Material for this task:
************
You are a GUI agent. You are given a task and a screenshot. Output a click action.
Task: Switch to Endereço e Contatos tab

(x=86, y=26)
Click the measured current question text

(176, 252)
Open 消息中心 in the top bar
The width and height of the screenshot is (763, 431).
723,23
************
Required action:
Retype the material in full. Each word must match.

Exercise answer:
You are a GUI agent. You are given a task and a screenshot. Output a click action.
Task: Switch to Endereço e Contatos tab

(x=86, y=26)
Click the measured current question text

(176, 252)
Open 消息中心 in the top bar
The width and height of the screenshot is (763, 431).
723,23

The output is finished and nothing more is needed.